As the legislation continues, and I could pick apart more of it if I wanted, but this post is already 50% longer than it should be. I figure that by destroying the first two revisions, and proving that they are unnecessary in the first place and actually damaging to victim's rights in the second, I have no need to further tear apart this legislation, or spend much more time on this yahoo Republican who is obviously letting some interest group (or deep seated motive) drive his legislative agenda.

I will close with the more shocking things I found out while researching this post. I would like to say that I'm stunned that these items were ignored by the media and internet folks investigating this guy's legislation, but that is just further demonstration that no "side" holds a monopoly on incomplete examinations of fact.

In Georgia, a victim of stalking or aggravated stalking is only informed by law enforcement that their stalker has escaped, posted bail, or been released if that victim has a land-line phone law enforcement can call. That's a problem.

Also, rape is not just something that happens to a woman at the hands of a man. Defining it in such a way is another problem.

Finally, no one should be convicted of a crime based on unsupported testimony of one individual (this is in regards to third of Franklin's revisions). If that needs to be stated, that's probably also a problem.

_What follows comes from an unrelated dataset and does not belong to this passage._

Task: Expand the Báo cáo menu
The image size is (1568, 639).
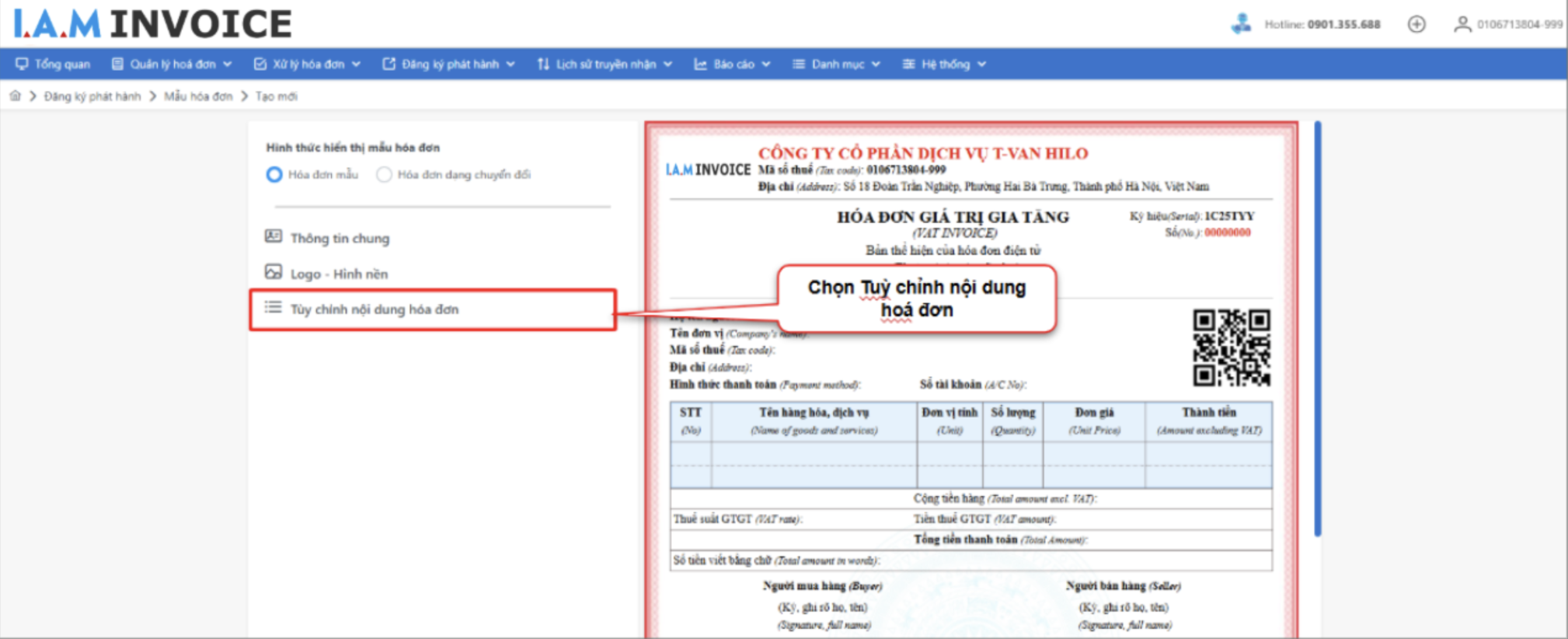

The lesson? Georgia's criminal code has lots of places where improvement is needed. Changing the word "victim" to the word "accuser" as prescribed by Rep. Franklin's legislation do not represent needed improvement, and in fact represent either a complete misreading of the law or a demonstrated and deliberate attempt to trivialize the crimes of stalking, aggravated stalking, rape, domestic violence, and obscene telephone contact with a child.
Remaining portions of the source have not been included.